The fluid loss additive can be in a concentration in the range of
about 0.05% to about 10% bwc.
[0050] The cement composition can include a set retarder. Suitable
examples of commercially-available set retarders include, but are
not limited to, HR.RTM.-4, HR.RTM.-5, HR.RTM.-6, HR.RTM.-12,
HR.RTM.-20, HR.RTM.-25, SCR-100.TM., and SCR-500.TM., marketed by
Halliburton Energy Services, Inc. The set retarder can be in a
concentration in the range of about 0.05% to about 10% bwc.
[0051] The cement composition can include a friction reducer.
Suitable examples of commercially-available friction reducers
include, but are not limited to, CFR-2.TM., CFR-3.TM., CFR-5LE.TM.,
CFR-6.TM., and CFR-8.TM., marketed by Halliburton Energy Services,
Inc. The friction reducer can be in a concentration in the range of
about 0.1% to about 10% bwc.
[0052] The cement composition can include a strength-retrogression
additive. Suitable examples of commercially-available
strength-retrogression additives include, but are not limited to,
SSA-1.TM. and SSA-2.TM., marketed by Halliburton Energy Services,
Inc. The strength-retrogression additive can be in a concentration
in the range of about 5% to about 50% bwc.
[0053] The cement composition can include a set accelerator. The
set accelerator can be selected from the group consisting of sodium
metasilicate, potassium orthosilicate, sodium orthosilicate, and
combinations thereof. Commercially-available examples of a suitable
set accelerator include, but are not limited to, CALSEAL.RTM. 60,
FLO-CHECK.RTM., ECONOLITE.RTM., and combinations thereof, marketed
by Halliburton Energy Services, Inc.
[0054] Commercially-available examples of other additives include,
but are not limited to, HIGH DENSE.RTM. No. 3 weight additive, HIGH
DENSE.RTM. No. 4 weight additive, BARITE.TM. heavyweight additive,
MICROMAX.TM. weight additive, SILICALITE.TM. additive for
light-weight cement compositions, WELLLIFE.RTM. 665 strength
additive, WELLLIFE.RTM. 809 strength additive, WELLLIFE.RTM. 810
strength additive, and CHANNEL SEAL.TM. settable spotting fluid,
marketed by Halliburton Energy Services, Inc.
[0055] According to the method embodiments, preferably, at least a
portion of any drilling fluid remaining in the subterranean
formation after the step of introducing the drilling fluid is
capable of mixing with the cement composition.
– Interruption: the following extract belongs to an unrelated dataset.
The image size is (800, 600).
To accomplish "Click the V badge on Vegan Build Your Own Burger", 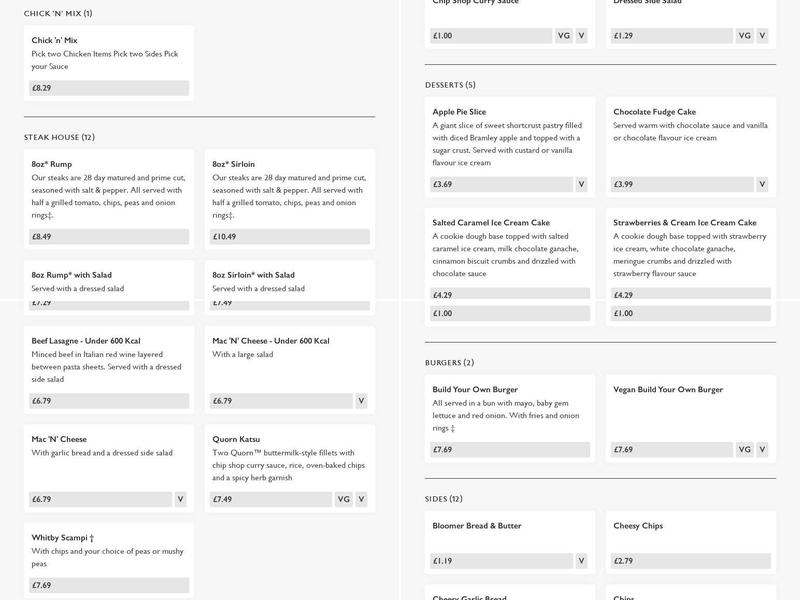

According to these
embodiments, the drilling fluid and the cement composition are
capable of forming a "mixture." According to this embodiment, the
mixture can contain about 2% to about 30% by volume of the drilling
fluid.
[0056] The mixture can have a thickening time of at least 3 hours
at the bottomhole temperature and pressure. As used herein, the
term "bottomhole" refers to the portion of the subterranean
formation that the drilling fluid is introduced into. The mixture
can also have a thickening time in the range of about 3 hours to
about 20 hours at the bottomhole temperature and pressure.
According to another embodiment, the mixture has a setting time of
less than 48 hours at the bottomhole temperature and pressure. The
mixture, can have a setting time of less than 24 hours at the
bottomhole temperature and pressure. According to yet another
embodiment, the mixture has a compressive strength of at least
1,000 psi (6.9 MPa) at the bottomhole temperature and pressure. The
mixture can also have a compressive strength of at least 2,000 psi
(13.8 MPa) at the bottomhole temperature and pressure.
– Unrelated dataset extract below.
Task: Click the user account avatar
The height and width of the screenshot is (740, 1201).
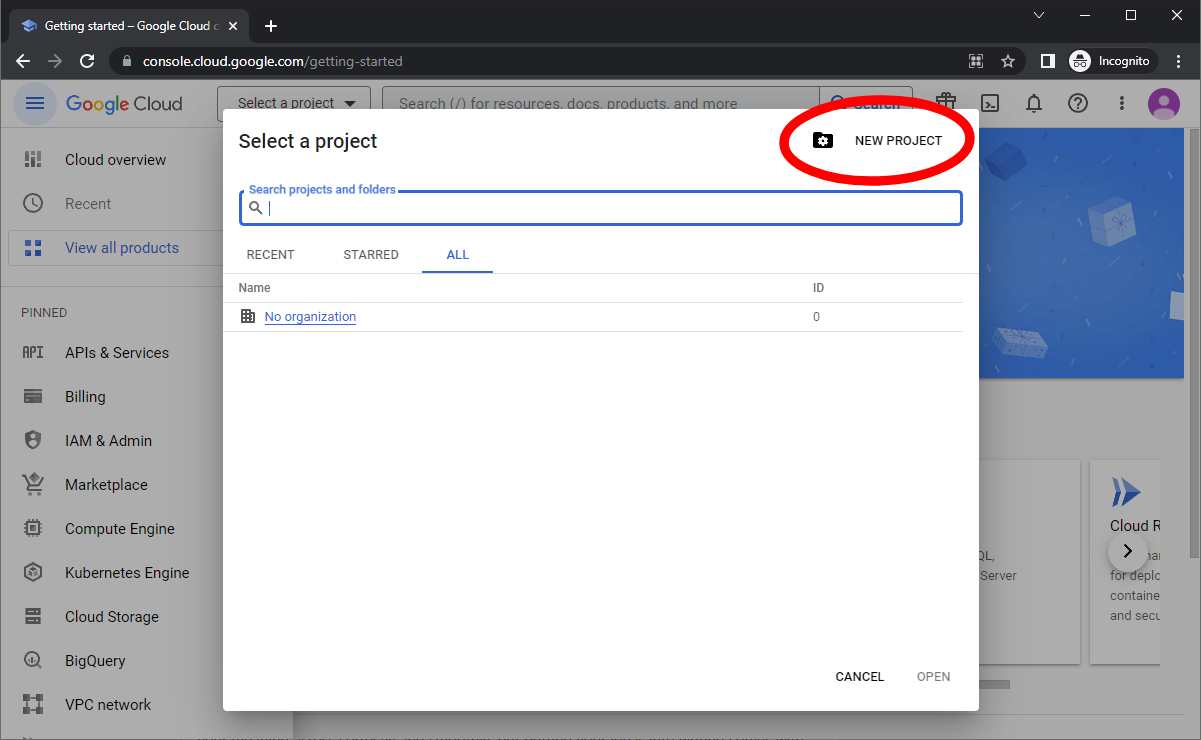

[0057] The method embodiments can also include the step of allowing
the mixture to set. The step of allowing the mixture to set can be
after the step of introducing the cement composition into the
subterranean formation. The method can include the additional steps
of perforating, fracturing, or performing an acidizing treatment,
after the step of allowing the mixture to set.
EXAMPLES
[0058] To facilitate a better understanding of the preferred
embodiments, the following examples of certain aspects of the
preferred embodiments are given. The following examples are not the
only examples that could be given according to the preferred
embodiments and are not intended to limit the scope of the
invention.
[0059] For the data contained in the following tables and figures,
the concentration of any ingredient in a cement composition or a
drilling fluid can be expressed as a percent by weight of the water
(abbreviated as "% bww"); pounds per barrel (abbreviated as
"lb/bbl"); or gallons per sack of cement (abbreviated as
"gal/sk").
[0060] The drilling fluid had a density of 12 pounds per gallon
(lb/gal). The cement compositions included deionized water, Class H
cement, and CFR.RTM.-3L, friction reducer at a concentration of
0.05 gal/sk and had a density of 15.6 lb/gal.
[0061] Each of the drilling fluid, the cement composition, and the
drilling fluid/cement composition mixture ("test mixture") were
mixed and tested according to the procedure for the specific test
as described in The Detailed Description section above. The ratio
of drilling fluid to cement composition for each test mixture is
listed as either 75:25, 25:75, or 10:90. Rheology testing, and
initial and 10 minute gel strength tests were conducted at a
temperature of 80.degree. F. (26.7.degree. C.). The compressive
strength tests were conducted by curing the sample for 72 hours
until set at a temperature of 80.degree. F. (26.7.degree. C.). The
thickening time test was conducted at a temperature of 80.degree.
F. (26.7.degree. C.) and a pressure of 750 psi (5.2 MPa).
[0062] Table 1 contains a list of the ingredients and their
respective concentrations for the drilling fluid. The drilling
fluid contained deionized water. BARAZAN.RTM. D PLUS is a powdered
xanthan gum polymer viscosifier that has been treated with a
dispersant. Sodium hydroxide is a pH adjuster. BAROID.RTM. is a
weighting agent comprising barite. CAL SEAL.RTM. 60 is a
hemihydrate form of calcium sulfate set accelerator and
FLO-CHECK.RTM. is a silicate system set accelerator. HR.RTM.-5 is a
chemically-modified lignosulfonate set retarder and CFR.RTM.-3L
friction reducer is a condensation reaction product of
formaldehyde, acetone and sodium bisulfite.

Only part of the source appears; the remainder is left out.